Pressure Behind Eyes

This is one of our pretty common complaints, and a confusing symptom for both patients and referring MD's. When a patient presents to them with a complaint of "pressure behind eyes", they often immediately make the leap to "glaucoma" because glaucoma is usually associated with high intraocular pressure. Turns out a complaint of "pressure" in or around or behind the eyes is almost never glaucoma. The most common and likely cause of a feeling of pressure is SINUS INFECTION, or at least sinus pressure, not high intraocular pressure. It ends up being a little bit humorous that the MD refers them to us to "check their eye pressure" and we usually end up sending them right back to the referring primary care provider to manage sinus pressure.

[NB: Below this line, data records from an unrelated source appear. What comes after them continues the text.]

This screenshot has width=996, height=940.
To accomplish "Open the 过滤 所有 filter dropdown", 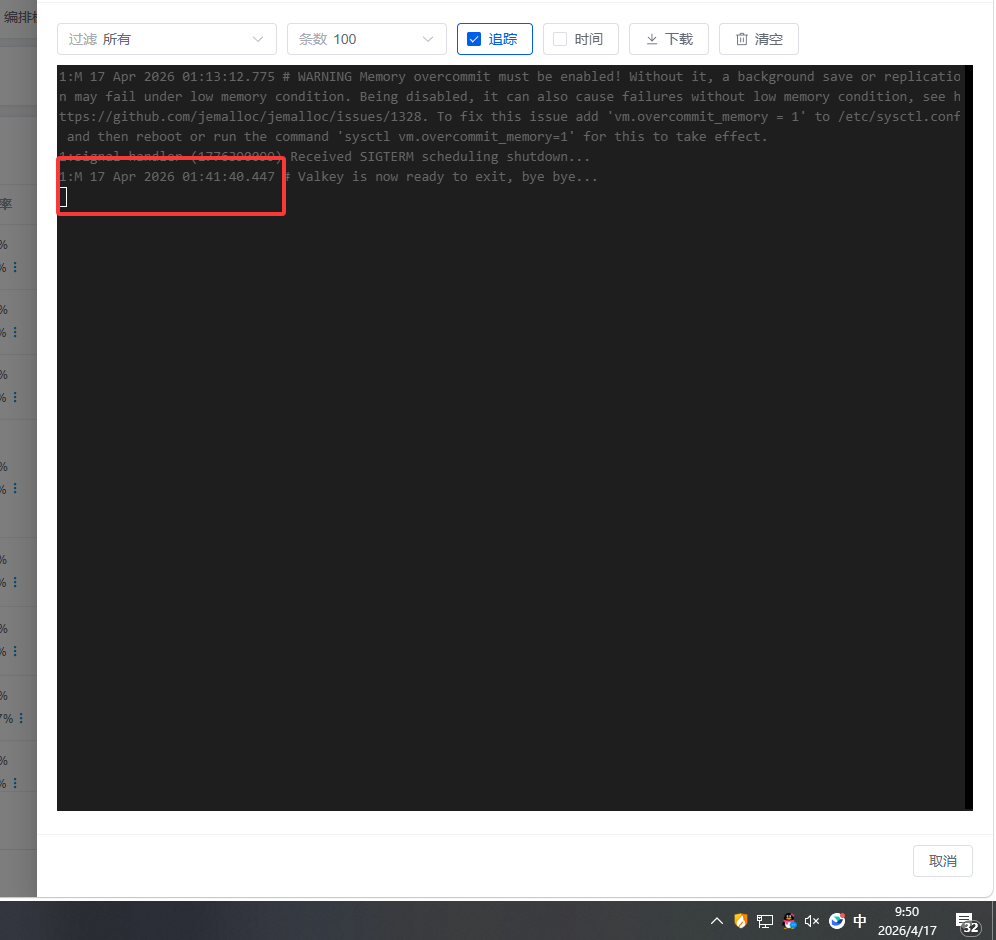I will (x=166, y=39).
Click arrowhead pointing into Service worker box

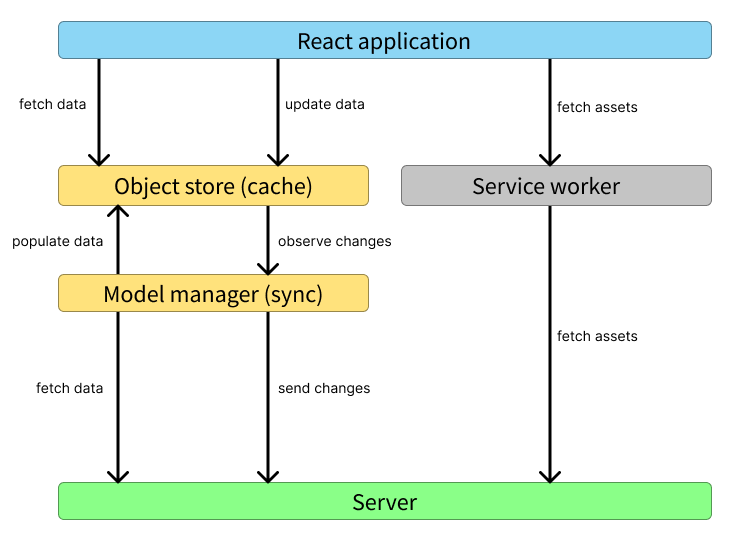click(x=549, y=158)
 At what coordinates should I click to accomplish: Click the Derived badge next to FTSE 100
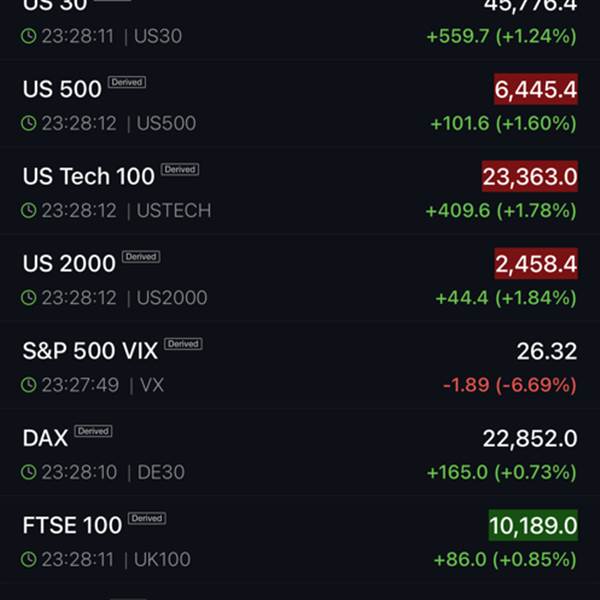tap(146, 518)
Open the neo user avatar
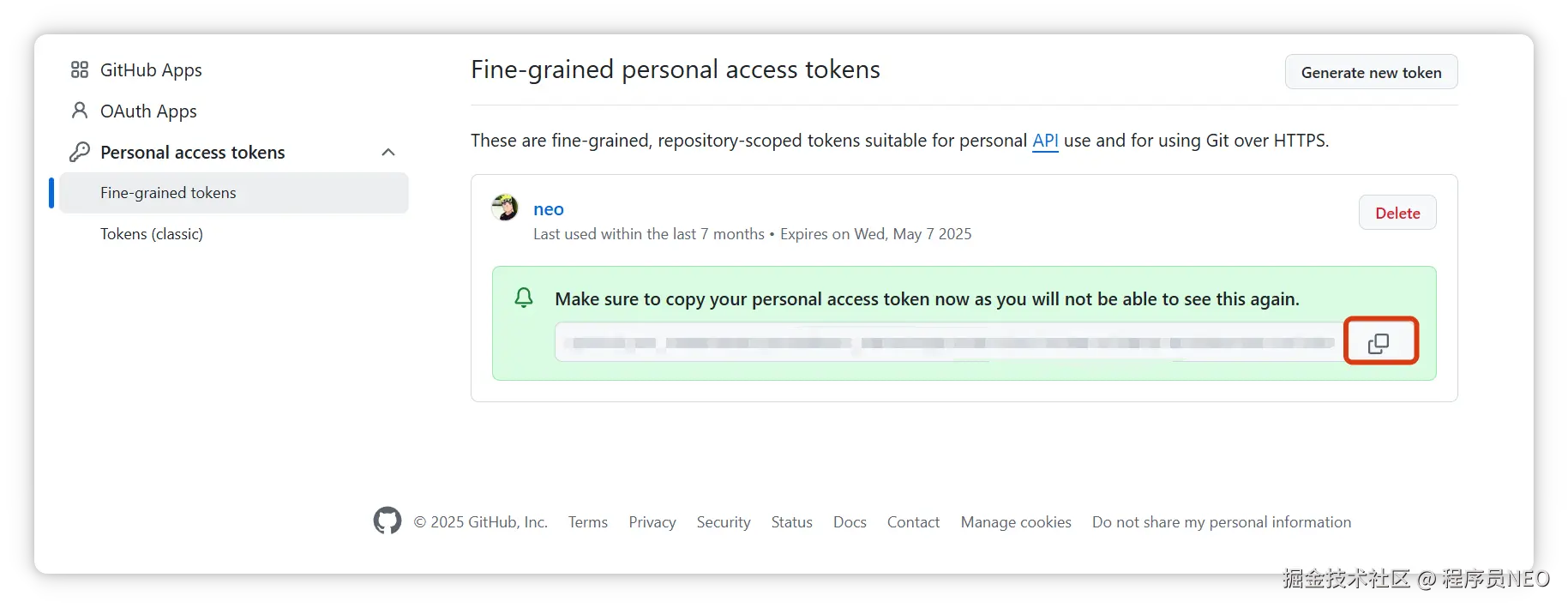Screen dimensions: 1568x608 pos(505,207)
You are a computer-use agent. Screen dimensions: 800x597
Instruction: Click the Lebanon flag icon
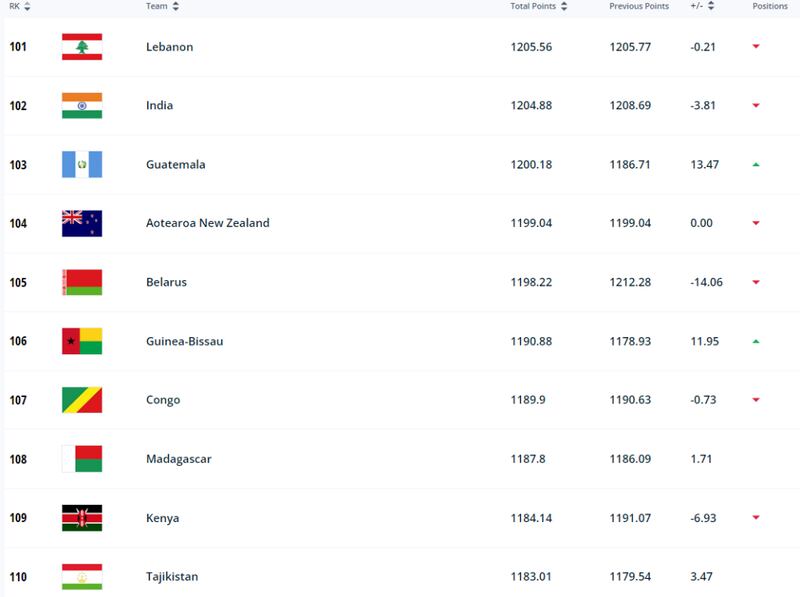tap(82, 46)
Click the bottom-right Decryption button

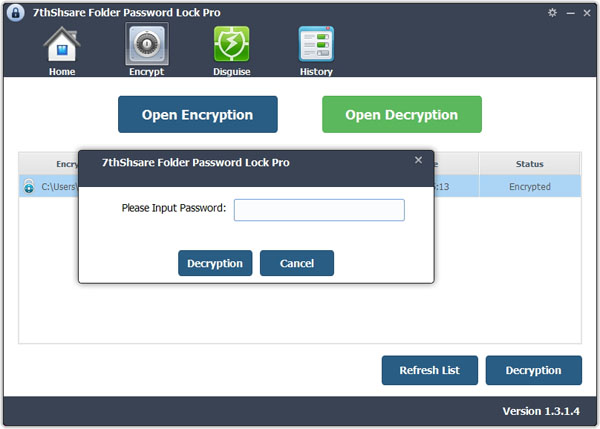(534, 370)
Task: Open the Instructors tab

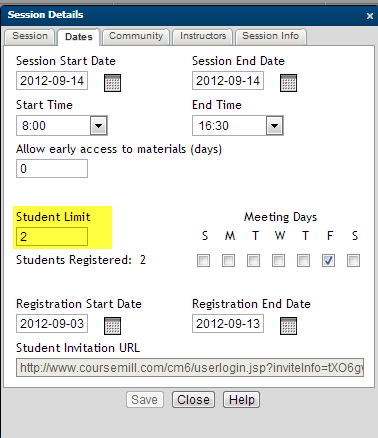Action: tap(203, 36)
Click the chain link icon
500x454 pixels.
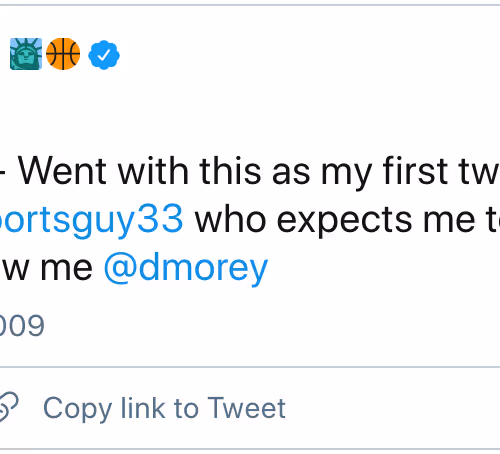point(8,407)
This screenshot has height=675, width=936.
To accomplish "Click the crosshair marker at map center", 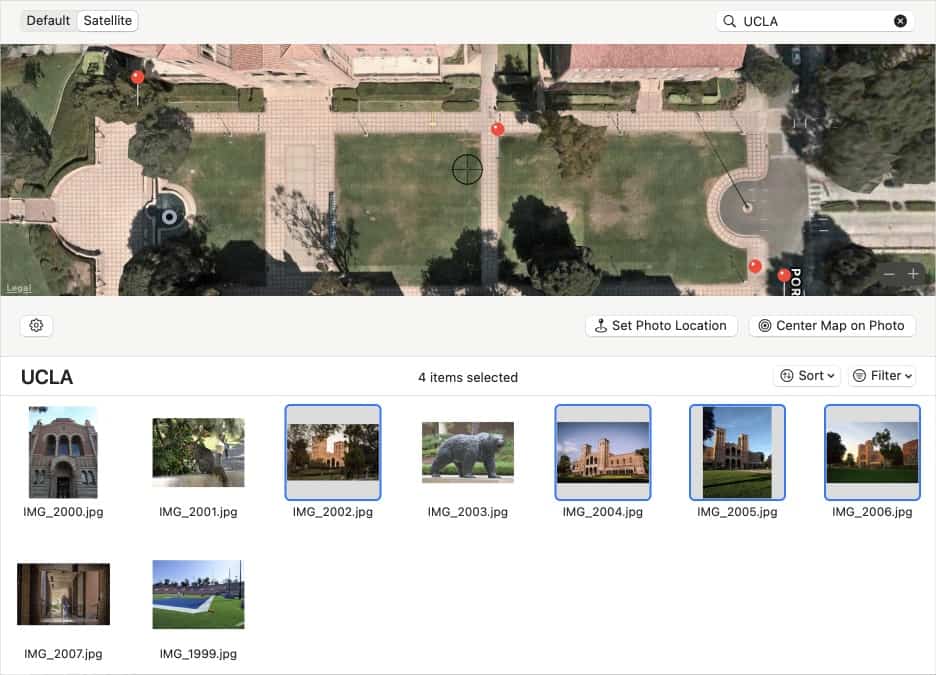I will coord(467,169).
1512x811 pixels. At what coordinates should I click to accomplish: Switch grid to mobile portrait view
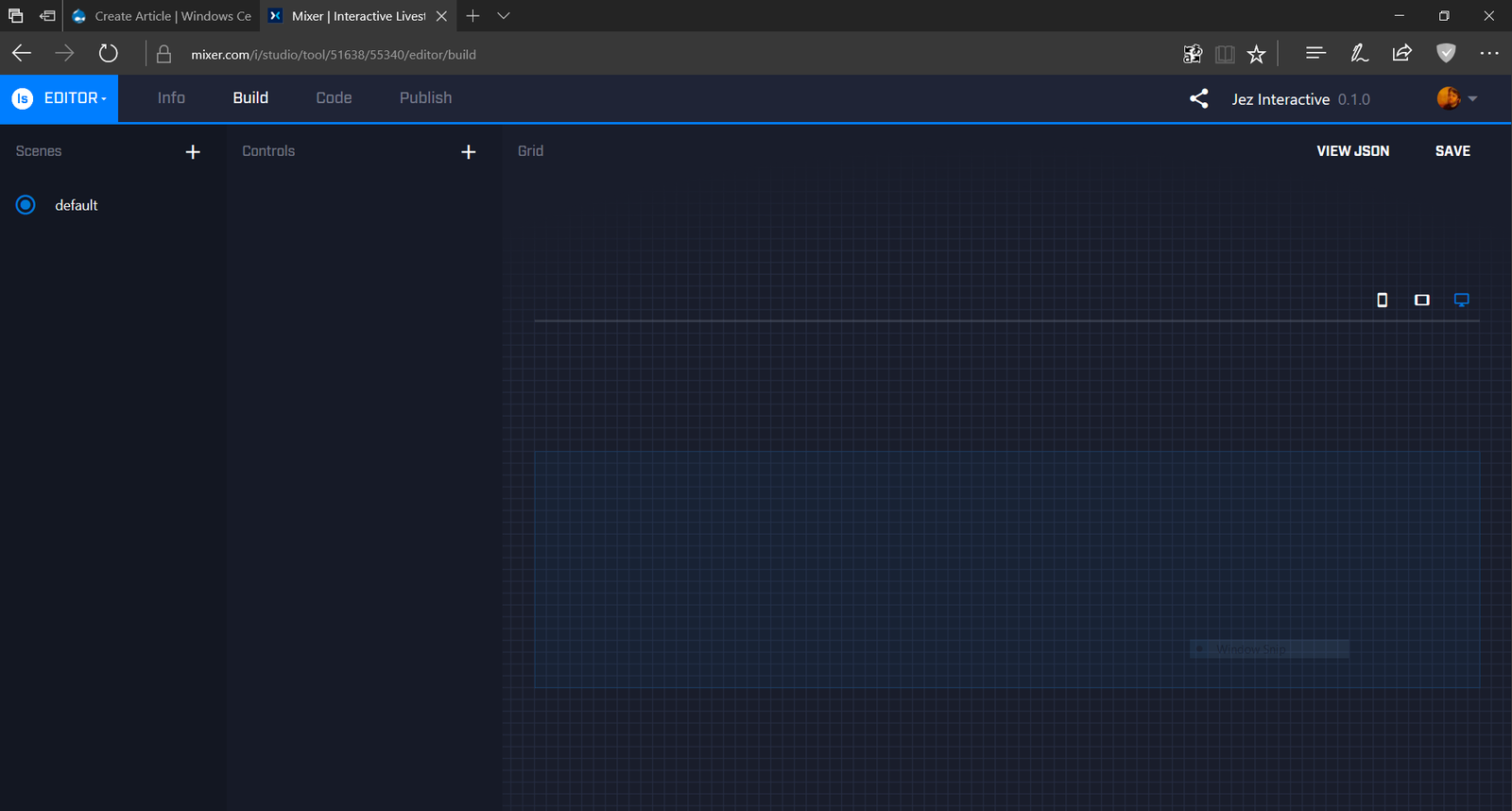pyautogui.click(x=1382, y=300)
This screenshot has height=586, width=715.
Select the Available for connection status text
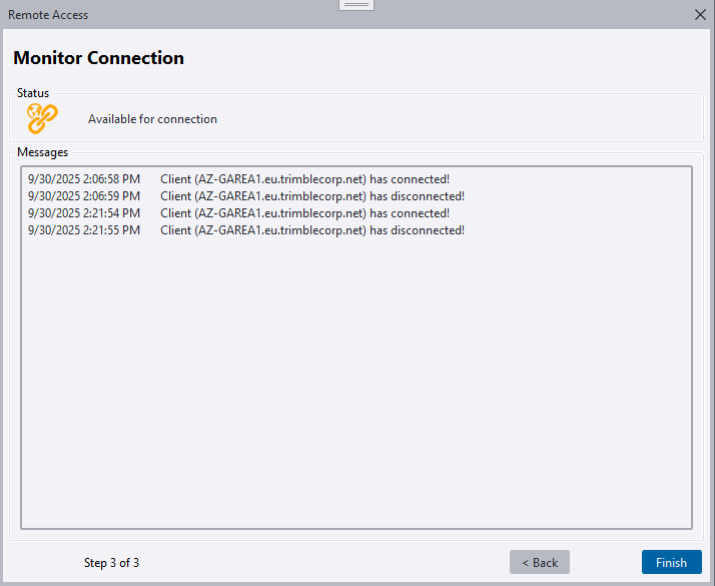152,119

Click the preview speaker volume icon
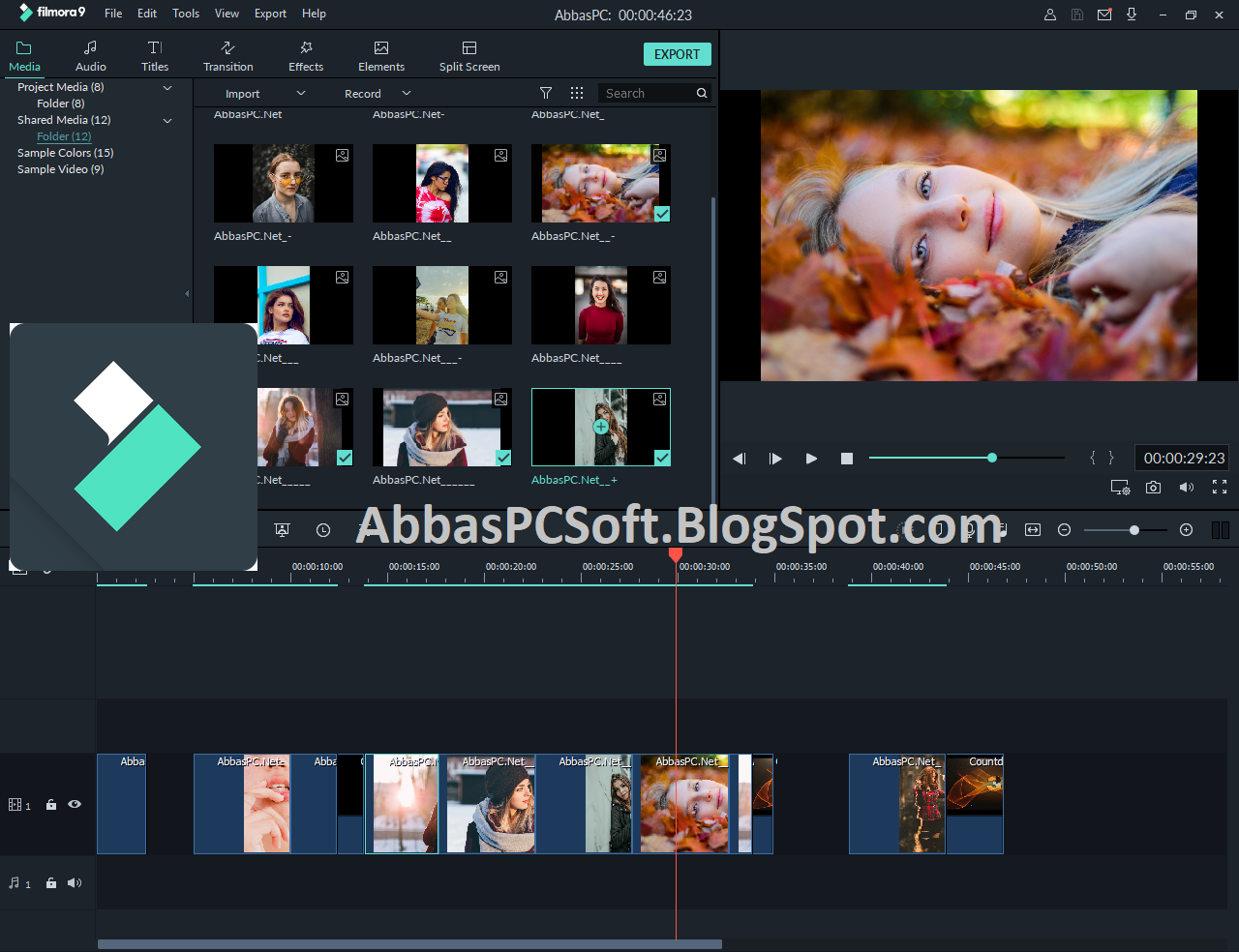[1186, 487]

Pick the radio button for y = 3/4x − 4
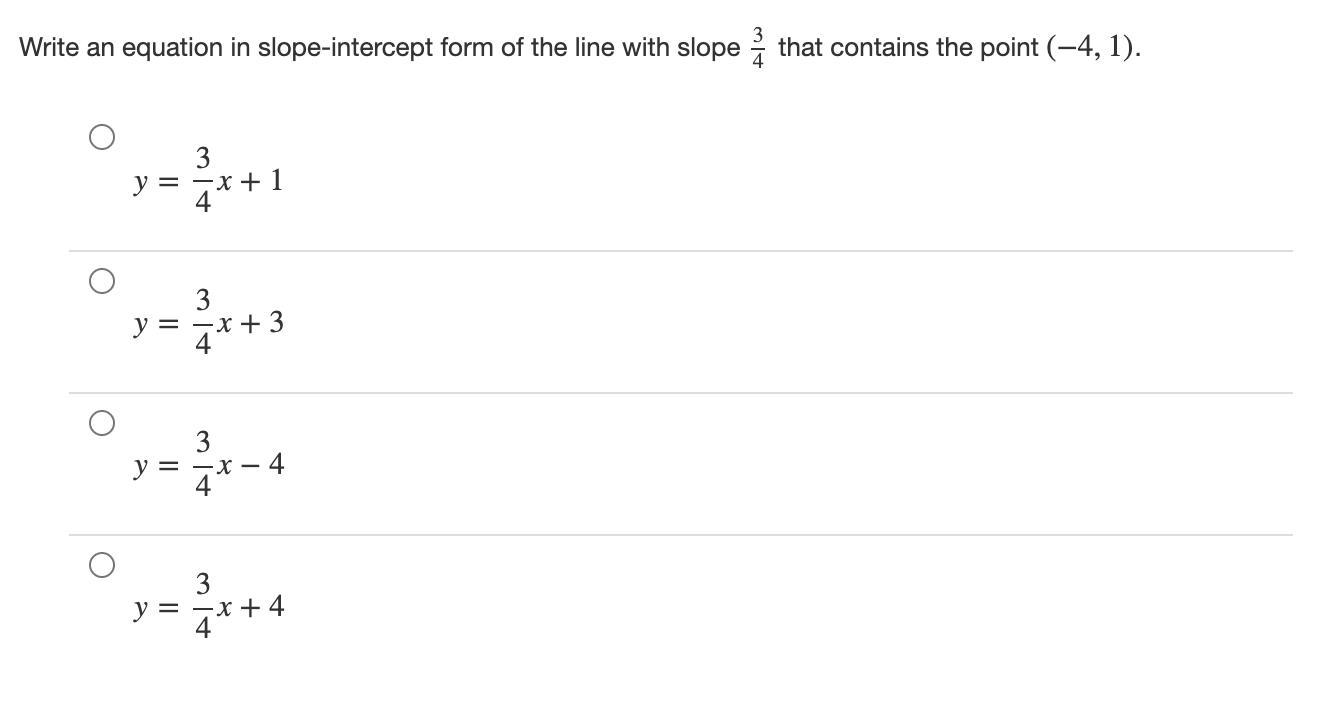click(x=101, y=424)
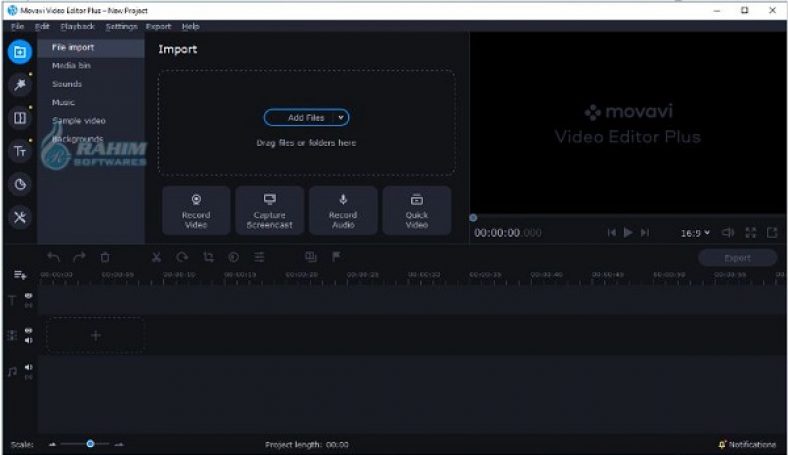Click the timeline Scale slider handle

pos(90,443)
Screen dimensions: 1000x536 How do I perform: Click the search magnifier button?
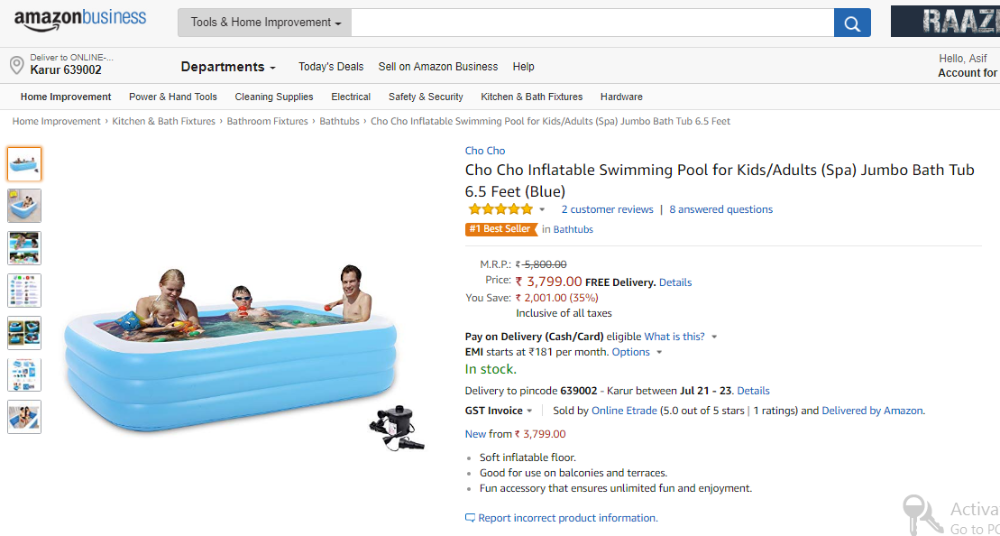[x=852, y=23]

Intraocular pressure is measured in "milimeters of mercury" (mmHg). It's a pressure reading like PSI for your tires, but obviously much lower. The worldwide average normal intraocular pressure is about 16mmHg. Most eye care providers agree that a pressure over about 22 (along with many other factors, by the way) is usually considered "suspect" for glaucoma. A pressure over 30 is almost always glaucoma. Almost no patient can feel a pressure under about 40. That's why glaucoma is called "the silent sight stealer" - it's generally symptomless until it's too late and you've already lost vision. And when a patient does feel a high pressure, it does not feel like pressure! It feels like PAIN. Patients with high eye pressure between 22-40 feel NOTHING, not even pressure...and patients with high eye pressure over 40 don't feel "pressure" either! They feel PAIN (and redness, and blur). So basically almost no one who says the words "I feel like there's pressure in/on/around/behind my eyes" has that symptom from undiagnosed glaucoma. It's just that the MD's pick up on the keyword "pressure" and leap to "eye pressure" (intraocular pressure) and start thinking glaucoma, or the patients Google "eye pressure" and come up with glaucoma. I, of course, am not saying that it's impossible for a patient with a complaint of "eye pressure" to have glaucoma. I'm sure some of them do, because glaucoma is generally symptomless! I'm just saying that when someone says the catchphrase "pressure behind eyes", I am making the leap to probable SINUS PRESSURE, not intraocular pressure.